AUSTRALIA
The Australian
Dan Box
From: The Australian
November 18, 2013
EMILY was eight days short of her third birthday when she was taken from her parents by a magistrate in Bowral, in the NSW Southern Highlands, and “committed to the care” of the state government, court records show.
Despite her parents’ desperate attempts to get her back, and her own struggles to tell government workers what was happening, Emily (not her real name) was placed with a foster father who raped her repeatedly for years.
At the time, she feels, nobody listened. “The pain never really goes away,” says the 54-year-old, who now lives in Innisfail, in far north Queensland. ” Recently I have been told that I have a meeting with the royal commission. I felt relief, sheer relief someone is going to take notice.”

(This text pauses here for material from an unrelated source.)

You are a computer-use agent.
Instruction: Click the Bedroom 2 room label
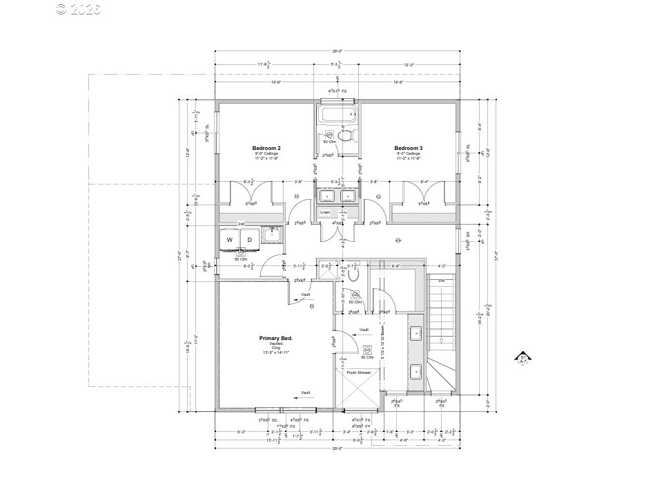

GRAPHIC: Scale of the task
Today, the federal Royal Commission into Institutional Responses to Child Sexual Abuse begins the first of two major public hearings, not into Emily’s case itself, but into the thing she says later saved her life – the church.
Many within the two denominations facing investigation, Anglican and Catholic, expect the evidence to be an ordeal. Indeed, they say, it needs to be if these institutions are to find redemption after what has taken place.
Explicitly, no one organisation will be the focus of the royal commission’s work. At the time it was established, last November, the then prime minister Julia Gillard said: “This is a royal commission that would be looking across religious organisations, as well as state-based care and into the not-for-profit sector.”